La Tempête a l’étrangeté de certaines écritures qui jouent le va et vient entre rêve et réalité1 ; elle densifie cet entre-deux et Prospéro le dit : « nous sommes de l’étoffe dont sont faits nos rêves et notre petite vie est enveloppée dans un somme ». (…)

Dans la plupart des pièces de Shakespeare on a des anomalies, des points de crise ou de folie et, après tout, que fait la littérature sinon traquer l’anormal, l’anomalie du normal, qu’elle creuse plutôt qu’elle ne redresse ? Dans La Tempête, il n’y a pas de grand obsédé́ ni de symptôme déferlant ; même Caliban est conforme à ce qu’il représente, et les frères jouent leur rôle, ainsi qu’Ariel ou Sycorax ; seul Prospero est singulier, toujours en pleine magie, mais ça lui passera : Je vais rompre mes charmes, leur rendre la raison, et ils redeviendront eux-mêmes. À la fin, il abandonne sa magie et revient à l’humaine condition, dont la pièce a, entre-temps, revisité les points critiques. Sous forme théâtrale : un démiurge remonte en scène le monde, la genèse de l’amour, de la parole, des liens premiers. À sa façon ; ainsi l’apparition d’Eve est dûment inversée : ce n’est pas l’homme qui s’ébahit de voir la femme apparaître, mais la femme qui regarde avec des yeux ronds l’homme qui émerge.

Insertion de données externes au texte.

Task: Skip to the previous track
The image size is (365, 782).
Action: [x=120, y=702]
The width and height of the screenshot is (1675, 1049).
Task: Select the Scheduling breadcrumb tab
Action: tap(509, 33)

Cette femme, Miranda, n’a jamais vu d’autre homme que son père. Elle ne peut qu’être amoureuse, la différence est si proche ; le familier soudain étrange. C’est tout juste si elle ne dit pas : voilà une chair de ma chair, comme Adam le dit d’Ève. Elle partait du couple unique père-fille, parfait mais un peu ennuyeux, et voilà l’émerveillement : cet homme a quelque chose du père, avec une sorte de jeunesse : ce sont des choses qu’elle voit pour la première fois, des choses qui sont la première fois, c’est la nouveauté de la rencontre qui fait l’amour ou qui le transfère.